[Opening Study material section]

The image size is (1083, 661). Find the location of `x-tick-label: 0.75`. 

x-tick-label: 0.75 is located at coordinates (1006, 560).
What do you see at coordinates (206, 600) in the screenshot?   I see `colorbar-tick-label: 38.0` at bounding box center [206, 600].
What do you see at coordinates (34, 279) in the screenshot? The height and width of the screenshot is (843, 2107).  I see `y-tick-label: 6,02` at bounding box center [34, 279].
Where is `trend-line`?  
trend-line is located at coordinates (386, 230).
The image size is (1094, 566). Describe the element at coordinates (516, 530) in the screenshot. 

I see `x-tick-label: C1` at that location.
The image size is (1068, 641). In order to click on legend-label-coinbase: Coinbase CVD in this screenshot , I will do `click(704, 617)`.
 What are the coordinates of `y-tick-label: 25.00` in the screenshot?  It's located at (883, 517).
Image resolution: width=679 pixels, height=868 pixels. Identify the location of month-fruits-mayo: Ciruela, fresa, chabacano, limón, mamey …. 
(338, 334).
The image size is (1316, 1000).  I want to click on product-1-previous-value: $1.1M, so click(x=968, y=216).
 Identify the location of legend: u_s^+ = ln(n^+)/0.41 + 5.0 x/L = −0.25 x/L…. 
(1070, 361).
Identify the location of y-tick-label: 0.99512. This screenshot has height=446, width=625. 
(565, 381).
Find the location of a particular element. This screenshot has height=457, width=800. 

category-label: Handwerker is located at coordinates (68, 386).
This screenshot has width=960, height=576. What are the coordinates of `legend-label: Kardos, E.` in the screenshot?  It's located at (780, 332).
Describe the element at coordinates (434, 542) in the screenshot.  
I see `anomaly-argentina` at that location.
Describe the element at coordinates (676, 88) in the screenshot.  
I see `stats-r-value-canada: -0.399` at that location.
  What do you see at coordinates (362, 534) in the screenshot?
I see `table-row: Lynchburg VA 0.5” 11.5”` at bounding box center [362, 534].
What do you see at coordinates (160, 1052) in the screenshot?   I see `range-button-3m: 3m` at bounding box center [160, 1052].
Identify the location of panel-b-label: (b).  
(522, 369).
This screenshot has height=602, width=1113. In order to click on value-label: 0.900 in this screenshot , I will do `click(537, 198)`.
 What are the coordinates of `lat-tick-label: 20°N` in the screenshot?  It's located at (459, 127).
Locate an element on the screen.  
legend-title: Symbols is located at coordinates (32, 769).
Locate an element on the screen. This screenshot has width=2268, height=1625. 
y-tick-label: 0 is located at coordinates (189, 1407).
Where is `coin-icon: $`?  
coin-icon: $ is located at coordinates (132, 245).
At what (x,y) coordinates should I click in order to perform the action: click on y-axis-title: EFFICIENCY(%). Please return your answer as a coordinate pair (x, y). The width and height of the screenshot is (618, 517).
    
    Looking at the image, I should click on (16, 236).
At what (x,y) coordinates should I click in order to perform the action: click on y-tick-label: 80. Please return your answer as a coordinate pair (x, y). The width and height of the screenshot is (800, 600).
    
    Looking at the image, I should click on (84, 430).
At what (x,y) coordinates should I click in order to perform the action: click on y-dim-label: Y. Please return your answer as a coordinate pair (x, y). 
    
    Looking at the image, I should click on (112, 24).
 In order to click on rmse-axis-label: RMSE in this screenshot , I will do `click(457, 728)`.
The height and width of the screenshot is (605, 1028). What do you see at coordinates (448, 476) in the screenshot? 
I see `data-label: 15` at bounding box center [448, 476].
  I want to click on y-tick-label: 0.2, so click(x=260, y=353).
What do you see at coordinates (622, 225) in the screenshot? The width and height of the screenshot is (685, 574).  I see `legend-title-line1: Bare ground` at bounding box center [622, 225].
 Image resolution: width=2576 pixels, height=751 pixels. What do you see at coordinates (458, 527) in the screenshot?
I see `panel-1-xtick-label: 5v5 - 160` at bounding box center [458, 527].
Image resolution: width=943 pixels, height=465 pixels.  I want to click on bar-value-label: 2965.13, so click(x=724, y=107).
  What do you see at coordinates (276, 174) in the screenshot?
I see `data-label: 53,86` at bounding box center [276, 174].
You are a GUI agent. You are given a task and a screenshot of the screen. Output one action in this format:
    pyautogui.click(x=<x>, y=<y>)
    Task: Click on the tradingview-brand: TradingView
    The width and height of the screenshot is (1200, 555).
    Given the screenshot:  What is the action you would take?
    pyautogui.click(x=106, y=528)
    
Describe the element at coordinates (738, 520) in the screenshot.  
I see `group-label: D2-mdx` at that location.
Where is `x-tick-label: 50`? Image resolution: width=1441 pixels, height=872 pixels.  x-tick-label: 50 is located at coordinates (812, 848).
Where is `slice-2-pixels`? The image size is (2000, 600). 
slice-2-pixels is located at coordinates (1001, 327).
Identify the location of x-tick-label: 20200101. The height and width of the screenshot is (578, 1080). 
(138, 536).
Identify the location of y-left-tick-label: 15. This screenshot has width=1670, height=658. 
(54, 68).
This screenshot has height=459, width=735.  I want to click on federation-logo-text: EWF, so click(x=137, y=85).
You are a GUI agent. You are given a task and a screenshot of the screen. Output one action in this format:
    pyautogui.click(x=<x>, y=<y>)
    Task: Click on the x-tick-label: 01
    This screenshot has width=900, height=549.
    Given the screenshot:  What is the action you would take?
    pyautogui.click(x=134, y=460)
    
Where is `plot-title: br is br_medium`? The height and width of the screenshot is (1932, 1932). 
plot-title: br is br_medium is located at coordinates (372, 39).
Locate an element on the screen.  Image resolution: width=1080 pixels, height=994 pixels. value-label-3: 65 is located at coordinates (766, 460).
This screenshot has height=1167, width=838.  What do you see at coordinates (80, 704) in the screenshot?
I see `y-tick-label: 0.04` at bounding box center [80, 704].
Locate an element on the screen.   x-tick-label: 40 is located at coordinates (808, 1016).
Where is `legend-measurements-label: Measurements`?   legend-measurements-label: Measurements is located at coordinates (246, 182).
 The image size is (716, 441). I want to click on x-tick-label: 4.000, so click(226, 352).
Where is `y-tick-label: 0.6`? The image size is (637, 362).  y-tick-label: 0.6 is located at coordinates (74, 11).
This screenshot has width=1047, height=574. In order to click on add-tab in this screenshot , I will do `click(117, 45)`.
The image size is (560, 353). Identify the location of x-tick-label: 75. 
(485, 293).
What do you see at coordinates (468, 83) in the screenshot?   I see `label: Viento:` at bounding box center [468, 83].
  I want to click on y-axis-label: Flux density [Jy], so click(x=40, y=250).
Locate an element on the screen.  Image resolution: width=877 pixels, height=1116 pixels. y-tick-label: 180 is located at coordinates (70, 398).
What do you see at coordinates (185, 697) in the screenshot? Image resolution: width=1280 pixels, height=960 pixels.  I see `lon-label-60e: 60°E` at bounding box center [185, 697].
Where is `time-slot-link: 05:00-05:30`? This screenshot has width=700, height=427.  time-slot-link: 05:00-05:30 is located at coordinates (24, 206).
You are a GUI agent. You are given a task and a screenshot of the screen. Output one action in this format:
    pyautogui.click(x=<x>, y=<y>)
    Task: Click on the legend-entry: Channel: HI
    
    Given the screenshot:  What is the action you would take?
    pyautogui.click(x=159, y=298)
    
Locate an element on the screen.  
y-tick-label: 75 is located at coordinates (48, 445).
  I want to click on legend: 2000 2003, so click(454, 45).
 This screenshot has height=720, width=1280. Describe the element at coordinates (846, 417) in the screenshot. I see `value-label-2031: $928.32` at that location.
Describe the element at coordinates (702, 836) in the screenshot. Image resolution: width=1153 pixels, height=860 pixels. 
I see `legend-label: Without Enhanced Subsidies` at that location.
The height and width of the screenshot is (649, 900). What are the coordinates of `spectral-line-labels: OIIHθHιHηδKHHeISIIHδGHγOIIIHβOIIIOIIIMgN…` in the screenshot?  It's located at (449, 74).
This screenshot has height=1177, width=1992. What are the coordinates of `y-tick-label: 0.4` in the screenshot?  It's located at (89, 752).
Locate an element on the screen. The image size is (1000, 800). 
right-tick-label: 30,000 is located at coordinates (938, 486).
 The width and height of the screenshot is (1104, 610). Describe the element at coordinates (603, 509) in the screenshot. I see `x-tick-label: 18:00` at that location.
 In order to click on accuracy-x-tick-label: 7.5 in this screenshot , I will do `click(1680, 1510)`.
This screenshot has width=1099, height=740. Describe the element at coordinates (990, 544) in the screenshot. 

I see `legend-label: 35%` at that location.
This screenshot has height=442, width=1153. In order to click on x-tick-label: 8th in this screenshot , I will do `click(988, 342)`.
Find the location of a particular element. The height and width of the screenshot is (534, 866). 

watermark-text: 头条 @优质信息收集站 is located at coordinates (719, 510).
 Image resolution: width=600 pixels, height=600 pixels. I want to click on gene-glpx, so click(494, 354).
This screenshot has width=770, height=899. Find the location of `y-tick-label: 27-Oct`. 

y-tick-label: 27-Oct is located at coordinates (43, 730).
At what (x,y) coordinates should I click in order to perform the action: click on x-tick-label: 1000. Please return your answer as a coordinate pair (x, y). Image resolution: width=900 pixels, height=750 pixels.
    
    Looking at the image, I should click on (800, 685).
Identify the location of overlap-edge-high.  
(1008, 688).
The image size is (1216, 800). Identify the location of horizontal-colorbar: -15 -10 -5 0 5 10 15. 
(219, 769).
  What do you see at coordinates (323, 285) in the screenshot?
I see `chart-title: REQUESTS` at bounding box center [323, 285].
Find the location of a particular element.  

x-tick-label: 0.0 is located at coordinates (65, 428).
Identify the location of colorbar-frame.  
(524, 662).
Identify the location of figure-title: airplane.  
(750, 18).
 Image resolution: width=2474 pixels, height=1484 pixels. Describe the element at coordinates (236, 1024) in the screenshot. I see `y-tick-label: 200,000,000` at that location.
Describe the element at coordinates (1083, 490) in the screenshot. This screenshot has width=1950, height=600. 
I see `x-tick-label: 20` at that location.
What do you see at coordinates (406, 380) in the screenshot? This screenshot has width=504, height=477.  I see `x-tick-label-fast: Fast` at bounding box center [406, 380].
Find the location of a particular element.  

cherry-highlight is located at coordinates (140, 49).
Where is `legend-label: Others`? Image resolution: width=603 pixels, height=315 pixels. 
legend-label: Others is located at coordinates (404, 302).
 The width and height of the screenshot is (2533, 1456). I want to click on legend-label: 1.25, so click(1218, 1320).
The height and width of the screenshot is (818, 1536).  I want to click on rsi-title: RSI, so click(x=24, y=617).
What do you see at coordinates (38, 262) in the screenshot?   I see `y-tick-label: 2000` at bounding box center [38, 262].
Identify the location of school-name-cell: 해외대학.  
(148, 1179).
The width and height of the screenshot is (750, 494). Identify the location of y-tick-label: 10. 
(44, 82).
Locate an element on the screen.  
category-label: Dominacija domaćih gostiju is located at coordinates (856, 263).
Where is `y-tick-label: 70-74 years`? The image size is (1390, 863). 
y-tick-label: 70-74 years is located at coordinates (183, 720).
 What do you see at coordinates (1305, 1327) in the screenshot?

[Closing Study material section]

Edit the lines starting at the one containing "This screenshot has width=770, height=899." and ending at the one containing "The width and height of the screenshot is (2533, 1456)." so that "Identify the location of" becomes "Give the position of" with everything else left as it is. Give back only those lines.

Solution to the exercise –
This screenshot has width=770, height=899. Find the location of `y-tick-label: 27-Oct`. 

y-tick-label: 27-Oct is located at coordinates (43, 730).
At what (x,y) coordinates should I click in order to perform the action: click on x-tick-label: 1000. Please return your answer as a coordinate pair (x, y). Image resolution: width=900 pixels, height=750 pixels.
    
    Looking at the image, I should click on (800, 685).
Give the position of overlap-edge-high.  
(1008, 688).
The image size is (1216, 800). Give the position of horizontal-colorbar: -15 -10 -5 0 5 10 15. 
(219, 769).
  What do you see at coordinates (323, 285) in the screenshot?
I see `chart-title: REQUESTS` at bounding box center [323, 285].
Find the location of a particular element.  

x-tick-label: 0.0 is located at coordinates (65, 428).
Give the position of colorbar-frame.  
(524, 662).
Give the position of figure-title: airplane.  
(750, 18).
 Image resolution: width=2474 pixels, height=1484 pixels. Describe the element at coordinates (236, 1024) in the screenshot. I see `y-tick-label: 200,000,000` at that location.
Describe the element at coordinates (1083, 490) in the screenshot. This screenshot has width=1950, height=600. 
I see `x-tick-label: 20` at that location.
What do you see at coordinates (406, 380) in the screenshot? This screenshot has width=504, height=477.  I see `x-tick-label-fast: Fast` at bounding box center [406, 380].
Find the location of a particular element.  

cherry-highlight is located at coordinates (140, 49).
Where is `legend-label: Others`? Image resolution: width=603 pixels, height=315 pixels. 
legend-label: Others is located at coordinates (404, 302).
 The width and height of the screenshot is (2533, 1456). I want to click on legend-label: 1.25, so click(1218, 1320).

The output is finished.